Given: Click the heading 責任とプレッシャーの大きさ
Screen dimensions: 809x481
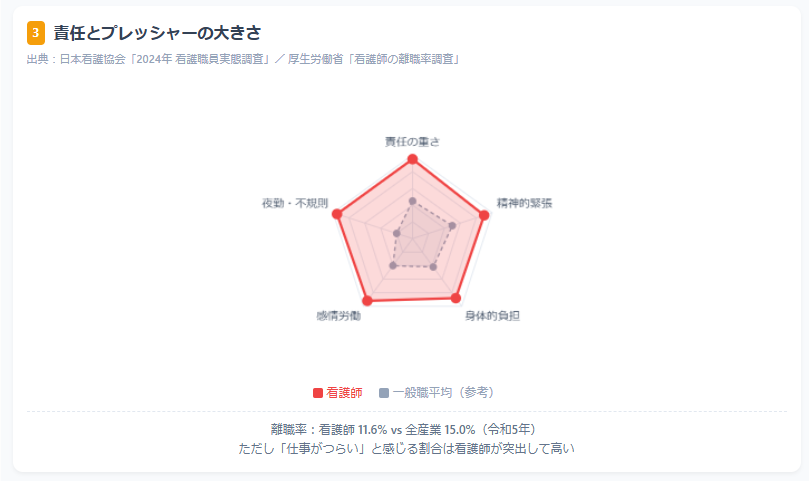Looking at the screenshot, I should click(158, 33).
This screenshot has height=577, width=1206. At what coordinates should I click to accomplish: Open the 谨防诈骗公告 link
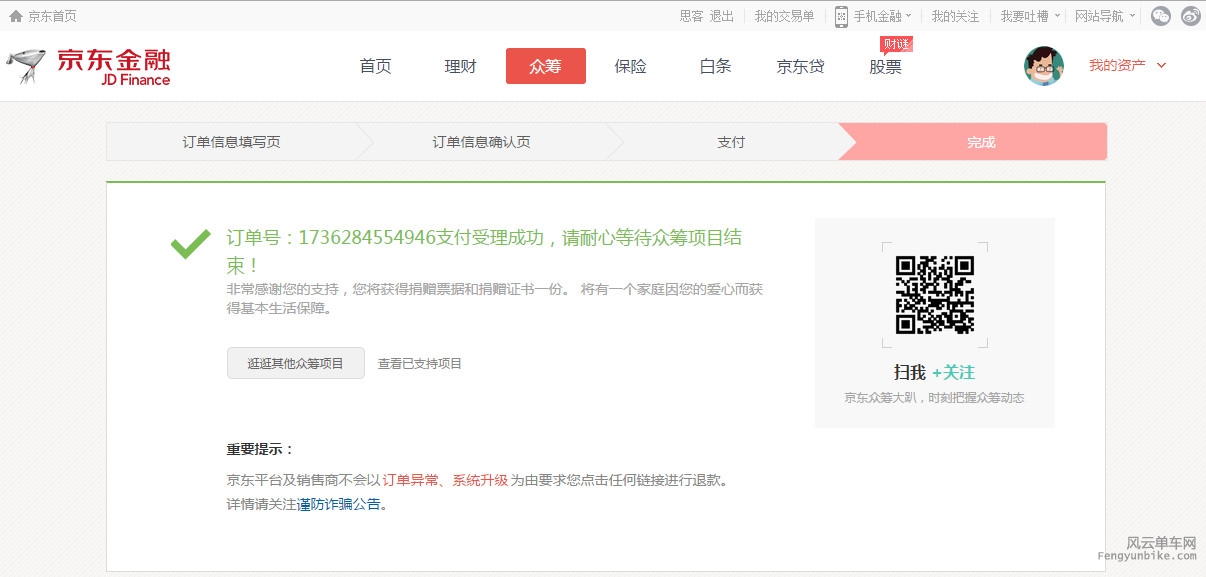tap(339, 505)
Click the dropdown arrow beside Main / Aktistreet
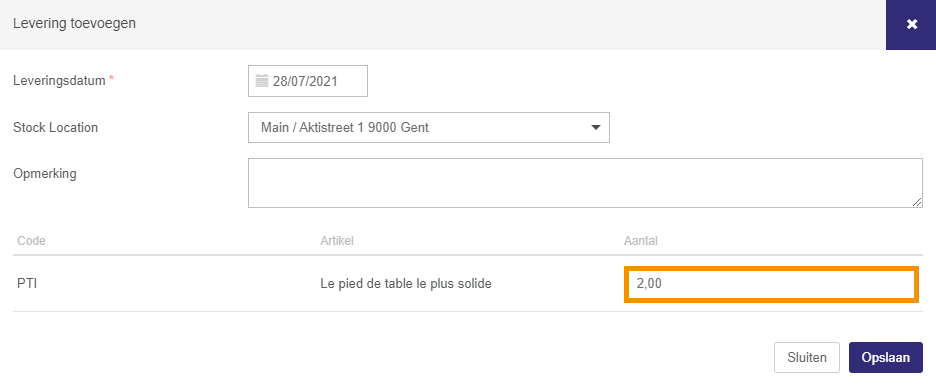Viewport: 936px width, 385px height. 595,127
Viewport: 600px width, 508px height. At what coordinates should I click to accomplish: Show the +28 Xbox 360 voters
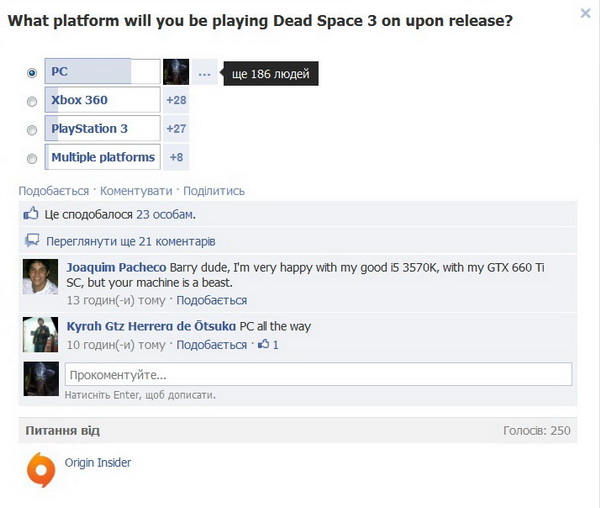click(x=176, y=100)
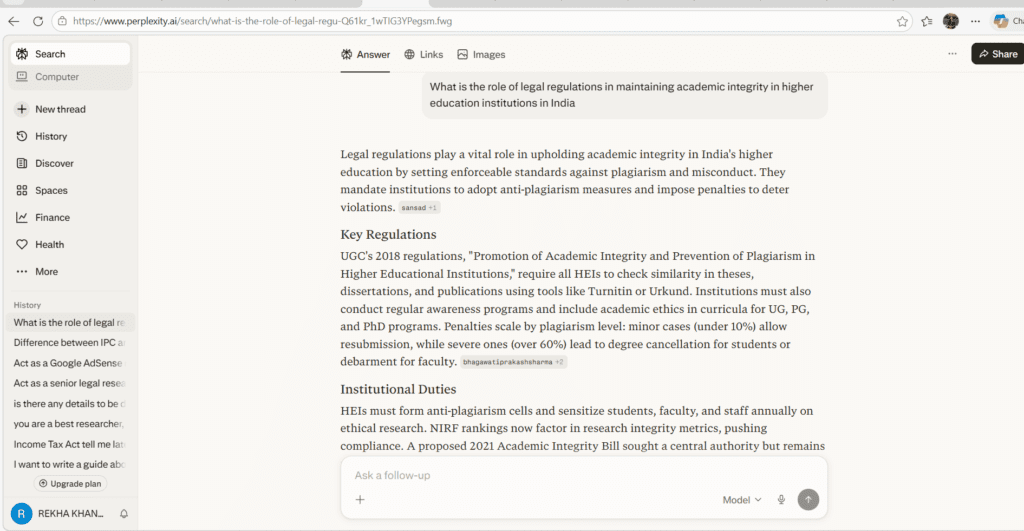Open the sansad source citation chip
The height and width of the screenshot is (531, 1024).
419,208
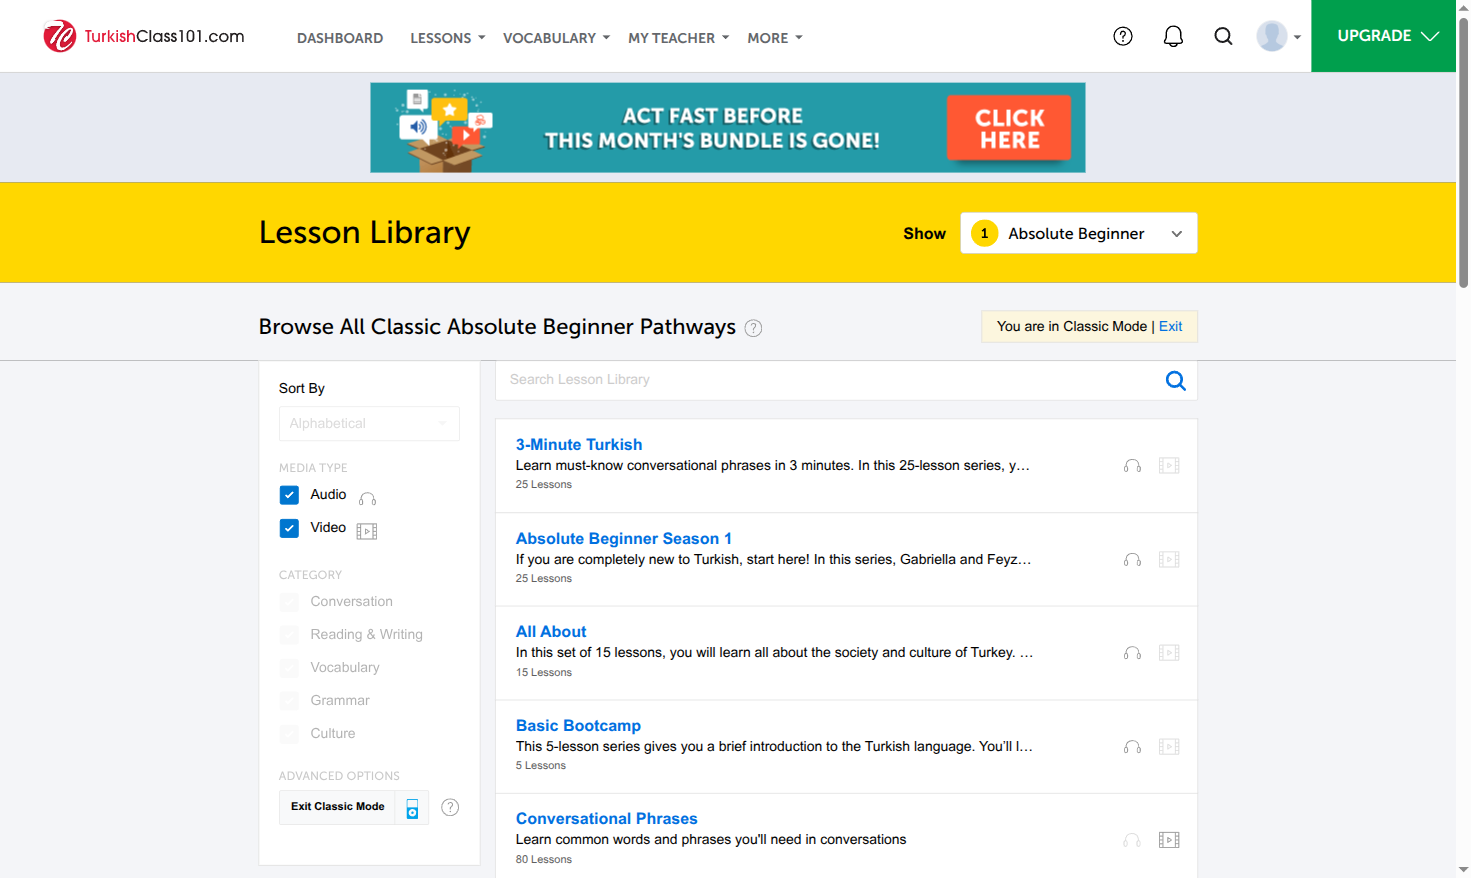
□ □ □ □ □ □ □
▸ Activity: An exact copy is needed of the lines running from the one containing "Viewport: 600px width, 508px" through the last line of the material, and of no others; pictures stay out.

▸ Task output:
Viewport: 600px width, 508px height. At what coordinates should I click to accomplish: Show the +28 Xbox 360 voters
click(x=176, y=100)
Open the sansad source citation chip
The height and width of the screenshot is (531, 1024).
419,208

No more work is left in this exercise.